Por un lado, es difícil saber si para el PAN serán significativas las renuncias de su ex candidato a gobernador, Fernando Elizondo, y su diputado local Luis David Ortiz (ayer se sumó un tercer diputado panista, Jesús Cedillo, con lo cual el manejo del Congreso se vuelve mucho más complicado).

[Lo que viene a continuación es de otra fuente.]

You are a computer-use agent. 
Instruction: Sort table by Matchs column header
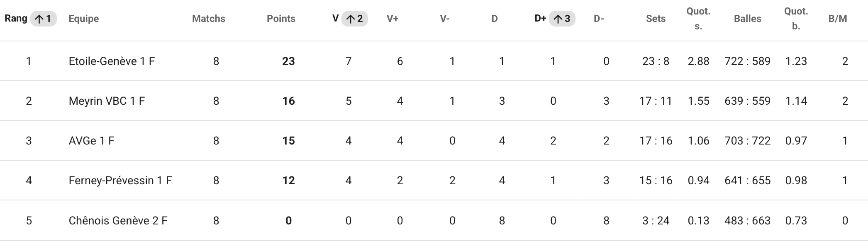(x=209, y=19)
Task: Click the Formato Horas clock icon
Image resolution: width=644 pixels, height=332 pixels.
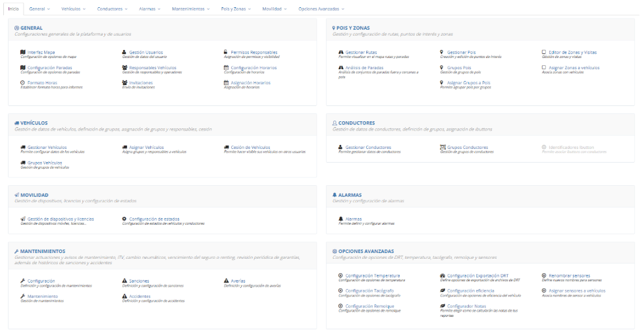Action: coord(23,82)
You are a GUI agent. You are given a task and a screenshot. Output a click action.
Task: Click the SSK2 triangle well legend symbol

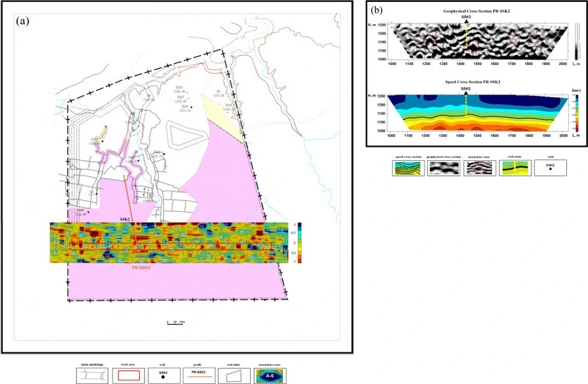550,168
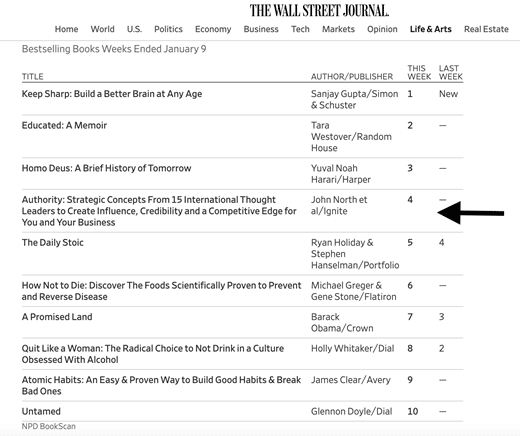520x436 pixels.
Task: Select The Daily Stoic title
Action: 53,242
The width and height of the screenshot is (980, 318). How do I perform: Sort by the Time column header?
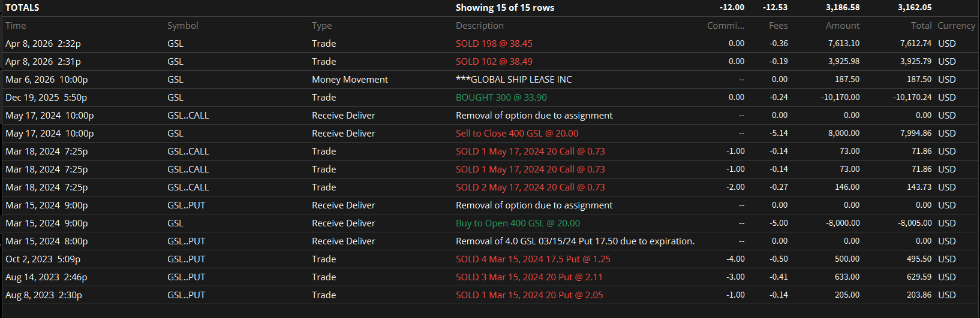(16, 26)
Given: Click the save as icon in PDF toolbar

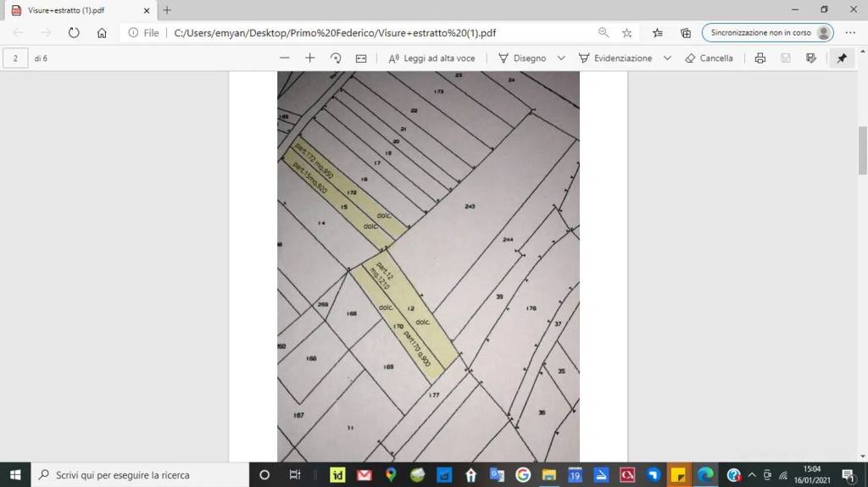Looking at the screenshot, I should click(x=811, y=58).
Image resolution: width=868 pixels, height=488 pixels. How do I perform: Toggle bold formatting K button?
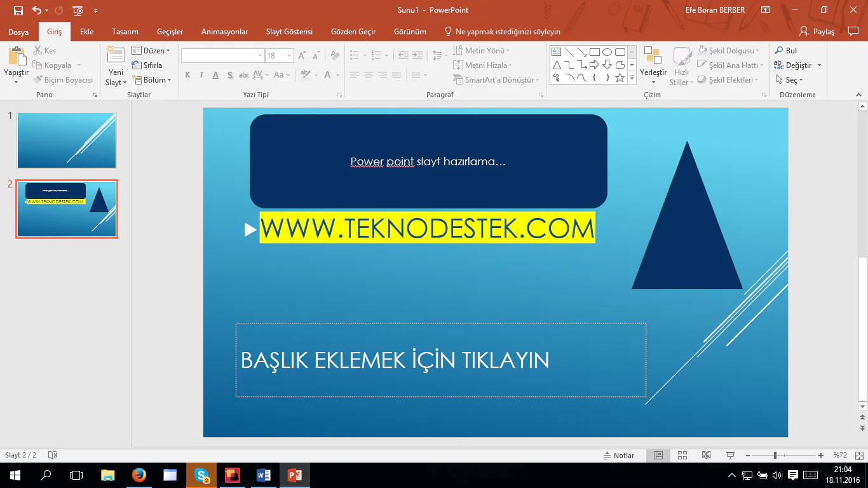tap(187, 75)
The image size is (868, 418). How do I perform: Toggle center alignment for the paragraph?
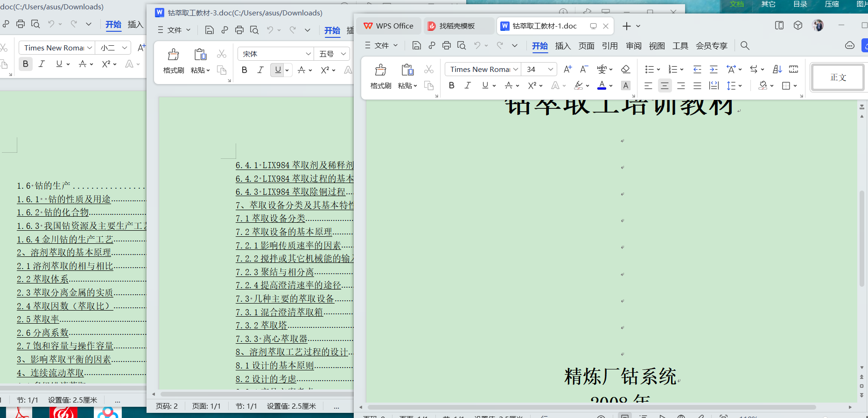pos(665,85)
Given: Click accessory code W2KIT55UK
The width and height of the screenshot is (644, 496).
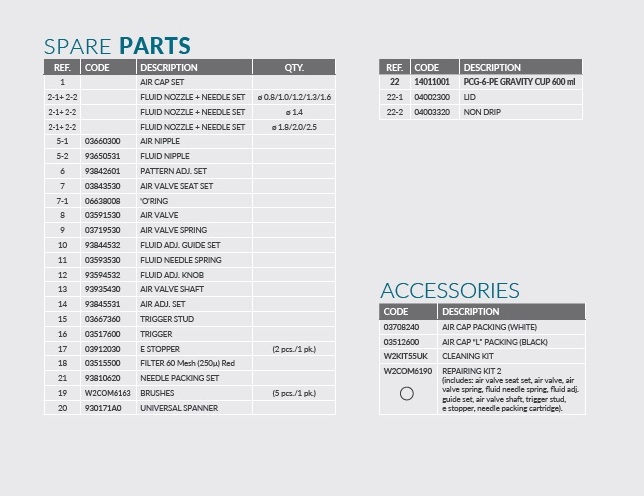Looking at the screenshot, I should click(407, 356).
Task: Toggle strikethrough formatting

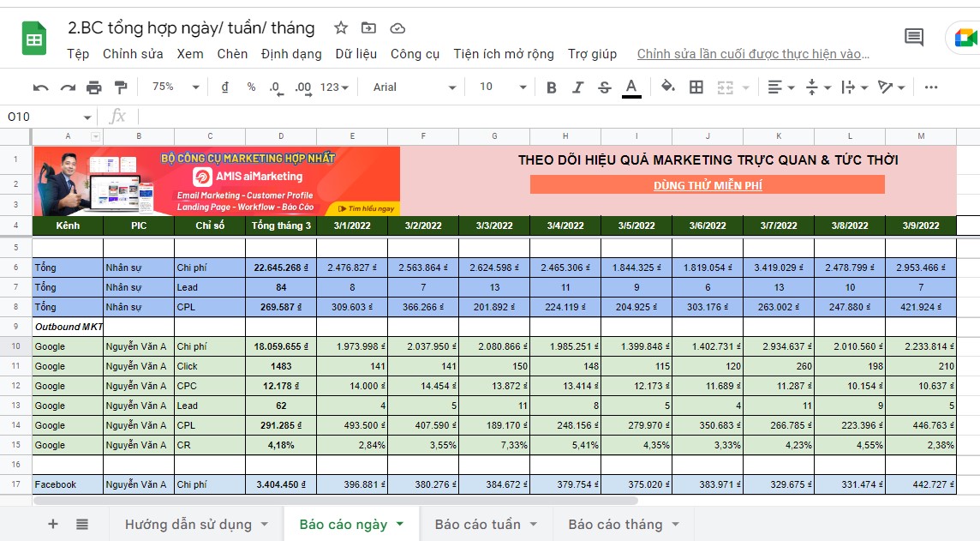Action: point(605,87)
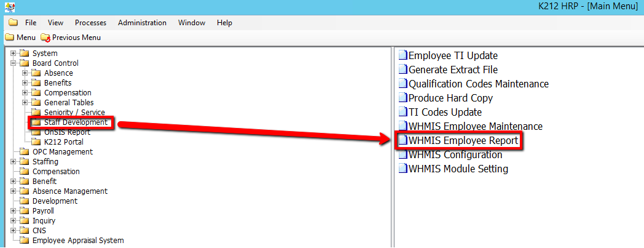This screenshot has width=644, height=248.
Task: Click the document icon beside Employee TI Update
Action: 403,55
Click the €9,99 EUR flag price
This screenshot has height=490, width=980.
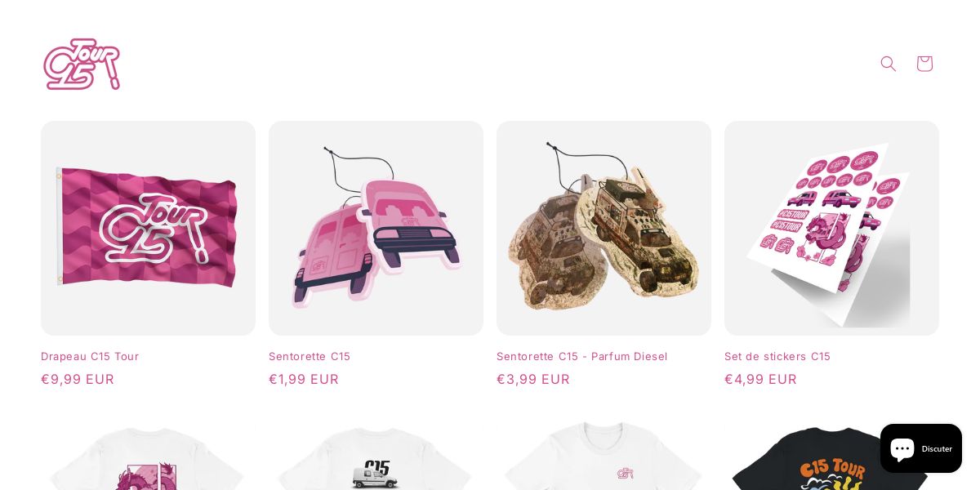pos(78,379)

¿Cuánto se llevan de simpatías panistas? Nadie puede negar que Elizondo es el activo importante, vaya a donde vaya. Si bien esto no es medible, sí que hay un dato: como candidato a gobernador obtuvo nada menos que 43.4 por ciento de la votación, es decir, 760 mil 745 votos. Aquí hay que tomar en cuenta el obvio apoyo que la marca de su partido otorgaba a su campaña, pero también el no menos obvio abandono por parte de las estructuras del panismo trinitario.

Por otro lado hay que preguntarse cuánto puede recoger Vía Ciudadana de otros esfuerzos, de otras experiencias o de otras decepciones.

Hay un trabajo político de varios años con algunas cifras que pueden indicar una respuesta. Por ejemplo, Tatiana Clouthier, candidata a la alcaldía de San Pedro que, independiente bajo las siglas de un partido que casi nada le aportaba, logró 14,700 votos, mientras que el PRI se llevaba 15,150 y el PAN ganaba con 27,246.

Seguirán los movimientos y comenzarán ahora las fintas de alianza. Ayer mismo, Carlos Navarrete le lanzó desde el PRD un guiño político a Fernando Elizondo, quien ya está cerca de la Vía Ciudadana.

O tal vez sea el PAN quien tire aquí el anzuelo al PRD para compensar alguna pérdida. Así lo ha hecho en el Congreso estatal para conseguir su temporal mayoría.

Pero el punto es que en la elección a gobernador de 2009, el PRD no superó el 4 por ciento de la votación, cerca de 60 mil votos.

Esto hace pensar que una alianza provocaría más enojos en el propio partido que beneficios. Y que, al menos en un primer momento, si el PAN se desgrana, es para dejarle el paso al PRI. En un segundo momento, ya veríamos.

Para acercarse un poco más a la democracia, no hay Vía corta.